It can be confusing; the world is sending us many signals at any one time. The most important thing you can do is be aware of how your wellbeing is responding to what the world reflects in its mirror.
Only you can know whether something is right for you. We live in a world of contrast. Without that contrast you wouldn’t experience the strength of feeling joy or happiness can bring without having first felt the contrasting negative emotions.
There is no rush, but you might feel compelled to rush, to fill the void in you that has opened up. Shedding the layers of who you’ve become is revealing if you let it be, but it also makes us feel exposed.
Realising that life is meant to be easy might be a challenge. Many of us resist the idea because we’ve been taught the exact opposite. We chalk up our negative physical, mental, emotional or spiritual experiences to the necessary 'cost' of success.
Life will be full of contrasting experiences, yes, but it’s the ones that make you feel good (in all aspects of your wellbeing) that are a reflection of the real you. There is no cost you have to keep paying. If something isn't working for you, work on letting it go.
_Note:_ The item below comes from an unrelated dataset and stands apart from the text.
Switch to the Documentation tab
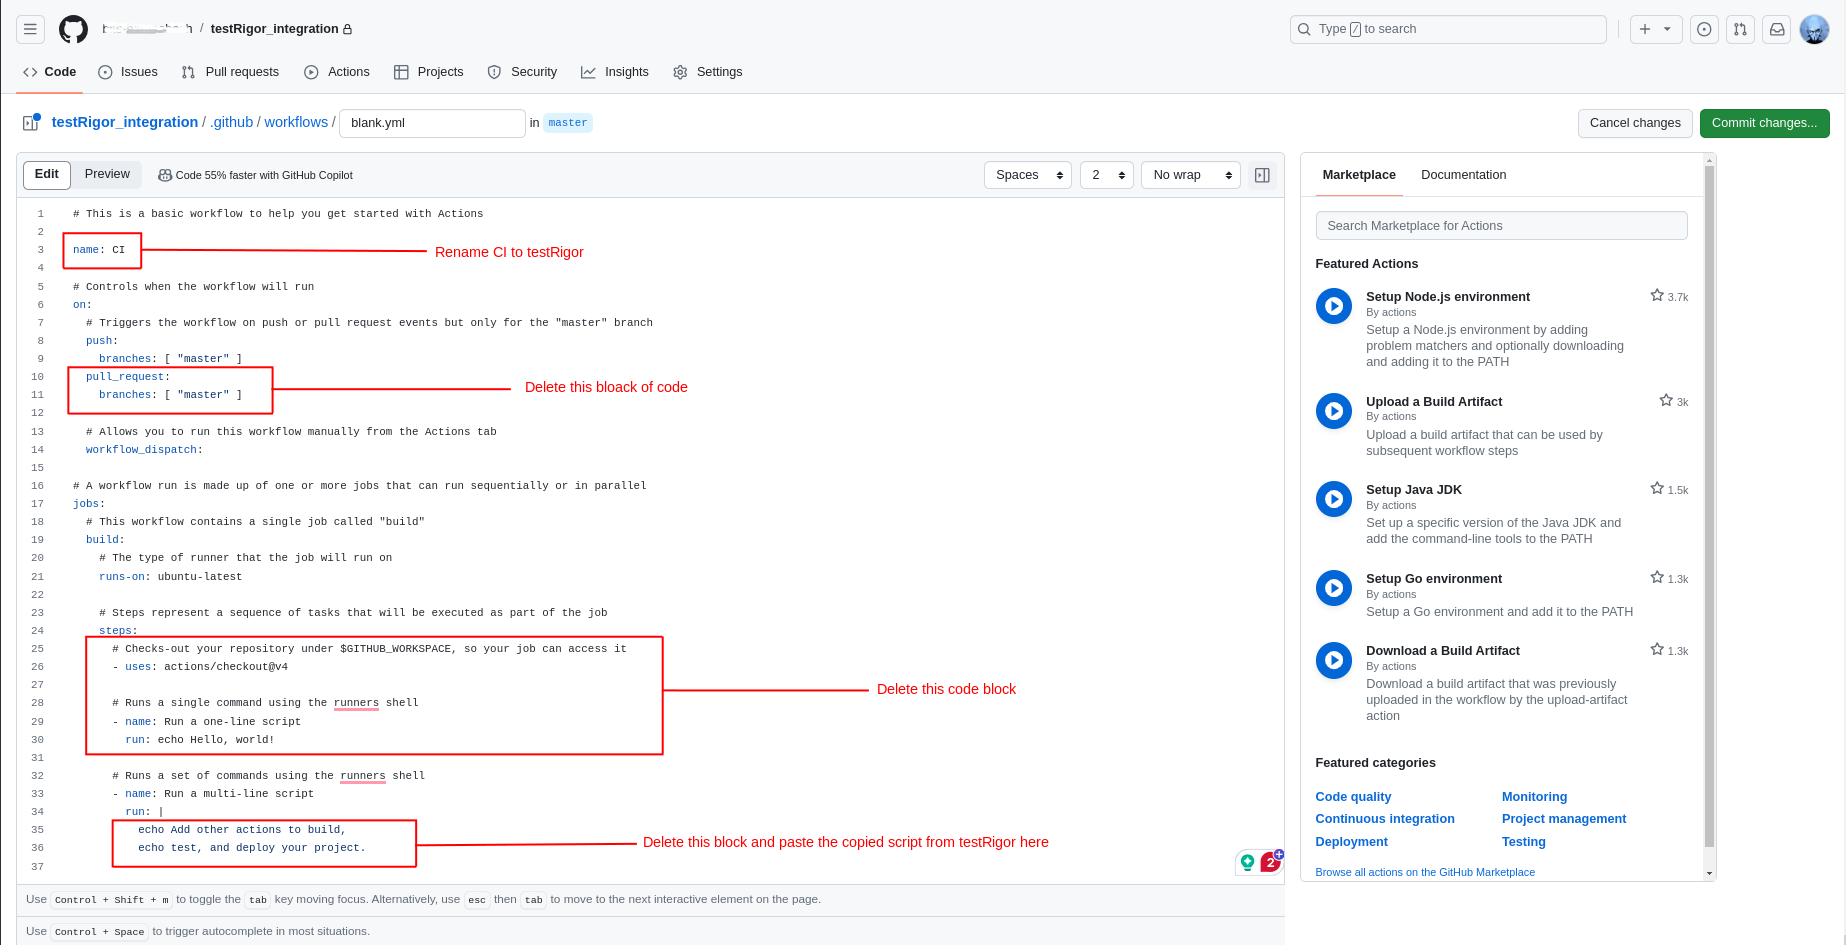Viewport: 1846px width, 945px height. pyautogui.click(x=1463, y=175)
Look around you for the reflections of who you are. Listening to others, or asking for their help, can sometimes be a really smart way to try and figure out your true nature under those layers.
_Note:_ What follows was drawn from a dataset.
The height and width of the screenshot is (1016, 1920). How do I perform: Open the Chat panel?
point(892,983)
Other people, assuming they are objective, can more clearly see who we are being. Every day we interact with people in a world that can tell us so much about who we are, if we listen. Our children are a very rich source for this, though we might not always like what we hear – or see.
A personal coach, or even a counselor, can be invaluable. Our life is a mirror, it reflects back to us who we are being, but you can often struggle to see the wood from the trees; particularly if you have little time or headspace.
One exercise, that is quite powerful, is to write a list of all the people you admire and what you admire about them. This will give you a list of traits that live, to some extent, within yourself.
A journal is another way of unwinding some of your thoughts on this. For more practical tips on the process, I really like Dr Robin Smith's Rediscover Who You Are series on Oprah.com.
There are many pointers to your authentic self, listen to those, and then listen within to discern what is right for you.
While discovering who you really are is a lifelong journey, I encourage you to start. A world filled with people being who they really are, is a much better world than the one we live in today, for everyone, It starts with you.